On 16 February 1977, Luwum was arrested together with two cabinet ministers, Erinayo Wilson Oryema and Charles Oboth Ofumbi. The same day Idi Amin convened a rally in Kampala with the three accused present. A few other “suspects” were paraded forth to read out “confessions” implicating the three men. The archbishop was accused of being an agent of the exiled former president Milton Obote, and for planning to stage a coup.
The next day, Radio Uganda announced that the three had been killed when the car transporting them to an interrogation center had collided with another vehicle. The accident, Radio Uganda reported, had occurred when the victims had tried to overpower the driver in an attempt to escape. When Luwum’s body was released to his relatives, it was riddled with bullets.
Henry Kyemba, minister of health in Amin’s government, later wrote in his book A State of Blood, that “The bodies were bullet-riddled. The archbishop had been shot through the mouth and at least three bullets in the chest. The ministers had been shot in a similar way but one only in the chest and not through the mouth.
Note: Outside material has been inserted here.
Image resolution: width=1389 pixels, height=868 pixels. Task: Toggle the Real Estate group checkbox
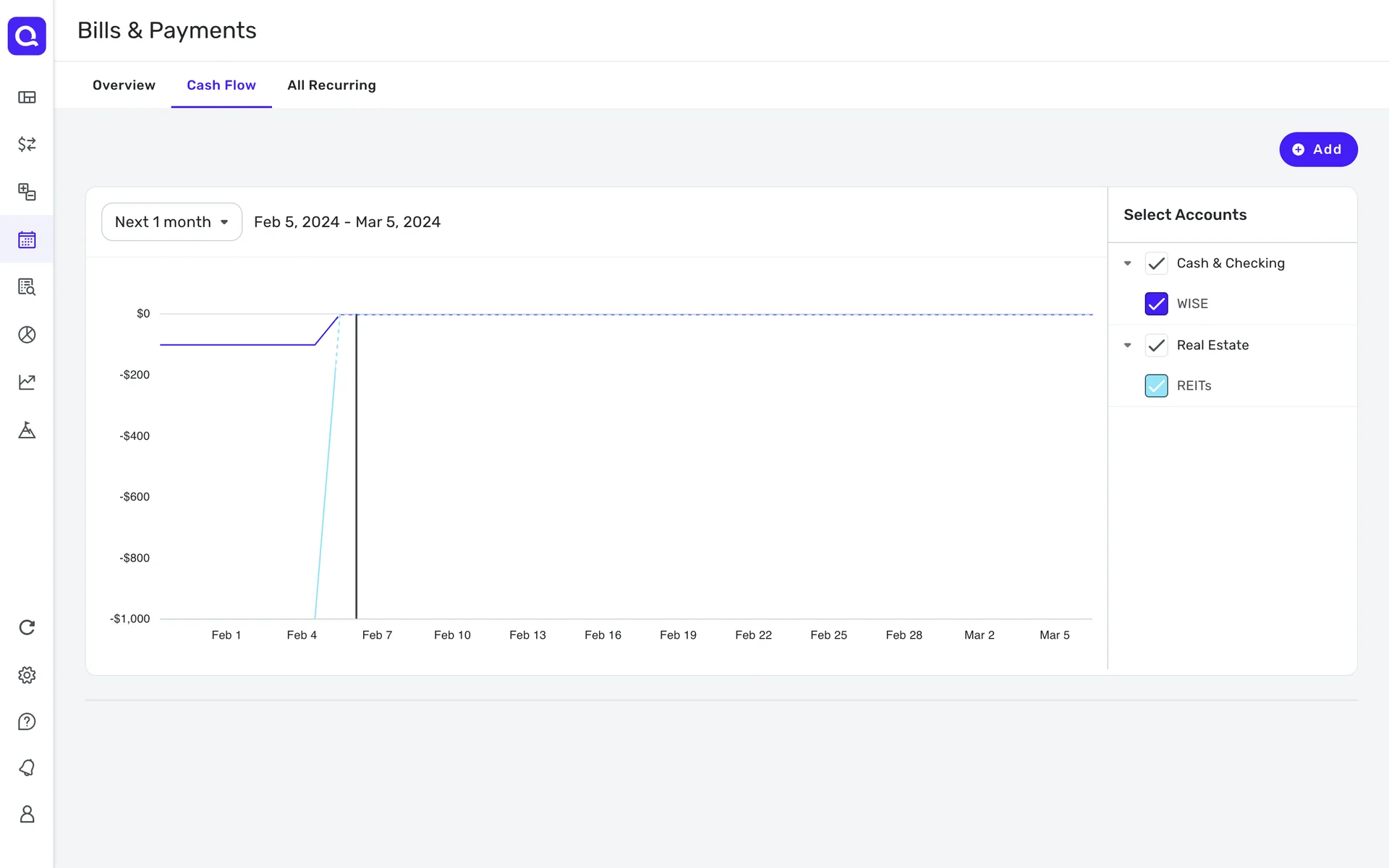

Oryema had a bullet wound through the leg.”
According to the later testimony of witnesses, the victims had been taken to an army barracks, where they were bullied, beaten and finally shot. A local report then said, “Some reports even had it that Amin himself had pulled the trigger, but Amin angrily denied the charge, and there were no first-hand witnesses”.
According to Vice President of Uganda Mustafa Adrisi and a Human rights commission, Amin’s right-hand man Isaac Maliyamungu carried out the murder of Luwum and his colleagues.
Janani Luwum was survived by a widow, Mary Lawinyo Luwum and nine children. He was buried in his home village of Mucwini in the Kitgum District and ever since then, he was declared as a martyr by the Church of England and the Anglican Communion and his death is commemorated on 17 February as a Lesser Festival. His statue is among the Twentieth Century Martyrs on the front of Westminster Abbey in London.
In 2016, President Museveni declared February 16 a public holiday in Archbishop Luwum’s memory. In addition, the ministries of Education and Gender, Labour and Social Development were ordered to erect a statue in Kampala in his honour.